Here's a funny thing: after poking at this for a bit I decided to switch to lightdm+xfce for the moment so I could get some work done. I switched the DM to lightdm and rebooted, then logged in - but forgot to change the session to Xfce...and lightdm started a perfectly working GNOME session. It seems to be GNOME-on-X11 not GNOME-Wayland, but it's working. I'm pretty sure I saw this bug when I tried a GNOME-on-X11 session from gdm. I can confirm that later.
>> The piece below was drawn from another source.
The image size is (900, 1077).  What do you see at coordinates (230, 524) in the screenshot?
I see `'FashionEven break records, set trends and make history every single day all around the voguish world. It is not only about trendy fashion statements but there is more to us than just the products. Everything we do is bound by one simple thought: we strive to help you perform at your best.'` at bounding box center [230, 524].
(In reply to Adam Williamson from comment #32) > Here's a funny thing: after poking at this for a bit I decided to switch to > lightdm+xfce for the moment so I could get some work done. I switched the DM > to lightdm and rebooted, then logged in - but forgot to change the session > to Xfce...and lightdm started a perfectly working GNOME session. It seems to > be GNOME-on-X11 not GNOME-Wayland, but it's working. I'm pretty sure I saw > this bug when I tried a GNOME-on-X11 session from gdm. I can confirm that > later. It's a race, you just got lucky. It could happen in gnome-settings-daemon, but launching one binary means we'd hit it less often than when launching 21 of them.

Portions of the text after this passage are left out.